Patrick wrote:
>
> Hello,
>
> It looks like NSS operates in GMT time by default. So if I have a cert
> issued for 11:00 EST, and I run an NSS-enabled app, the certificate
> will be considered "expired" or not valid yet because NSS thinks it was
> issued for 15:00 EST...At least that's how I interpreted this problem.
> In my lab I did have such a scneario and the way I got my app to accept
> the cert was to change the timezone and set it to GMT (TZ=GMT).
>
> So is there a way to configure NSS to use EST instead of GMT?
No.

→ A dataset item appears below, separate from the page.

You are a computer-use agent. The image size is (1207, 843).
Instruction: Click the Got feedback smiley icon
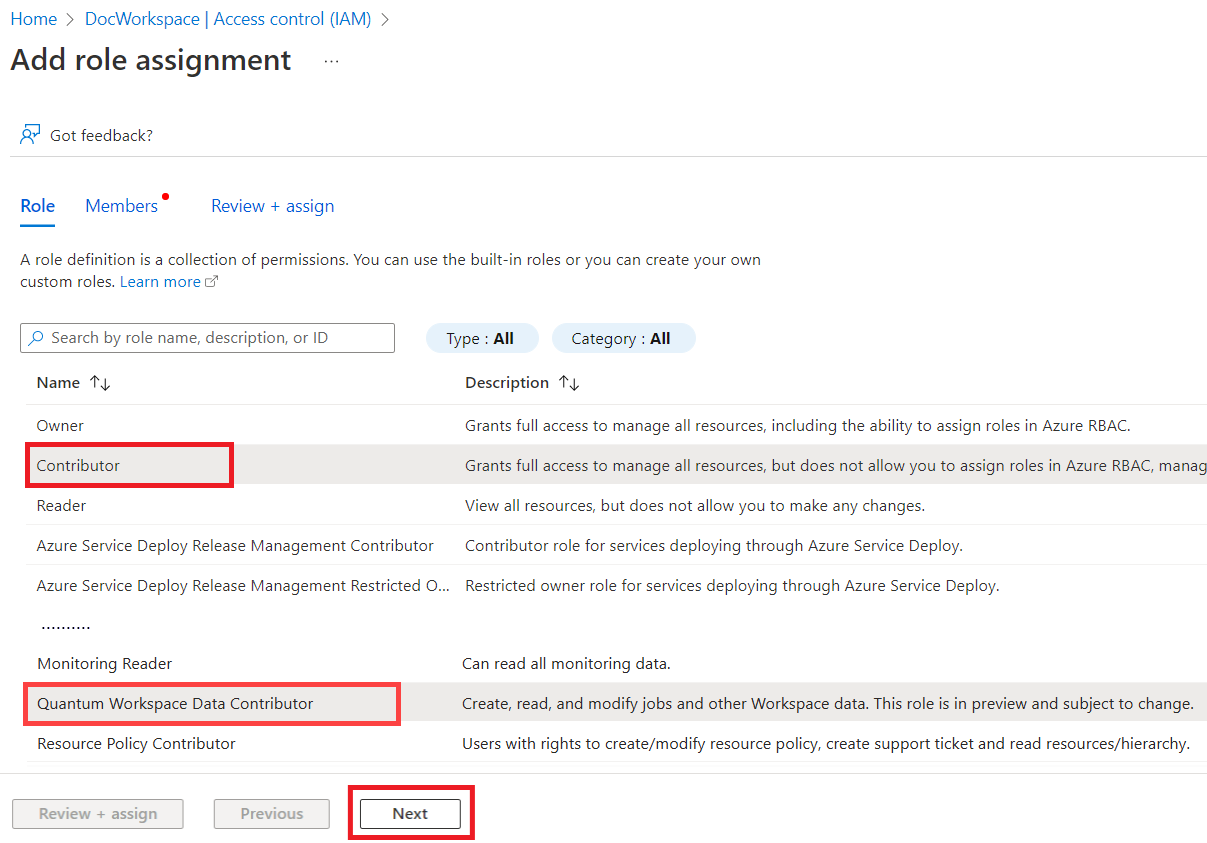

NSS does all time computations for cert validity in GMT times.
NSS has two functions for verifying certificates:
CERT_VerifyCert and CERT_VerifyCertNow
CERT_VerifyCert takes a PRTime argument which tells it what date/time
against which to check the cert. PRTime values are in GMT time by definition.
CERT_VerifyCertNow calls CERT_VerifyCert with the value from PR_Now()
as the date/time against which to check the cert.
Here are some comments from the NSPR header files about PRTime and PR_Now().
* NSPR represents basic time as 64-bit signed integers relative
* to midnight (00:00:00), January 1, 1970 Greenwich Mean Time (GMT).
* (GMT is also known as Coordinated Universal Time, UTC.)
* The units of time are in microseconds. Negative times are allowed
* to represent times prior to the January 1970 epoch. Such values are
* intended to be exported to other systems or converted to human
* readable form.
* The PR_Now routine returns the current time relative to the
* epoch, midnight, January 1, 1970 UTC. The units of the returned
* value are microseconds since the epoch.
It is the responsibility of the program that calls CERT_VerifyCertNow
to ensure that the time it passes is GMT-based. If some program is
producing incorrect results, it is likely that that program is passing
a value that is not GMT based. If that program is PSM, then please
file a bug against PSM.
--
Nelson Bolyard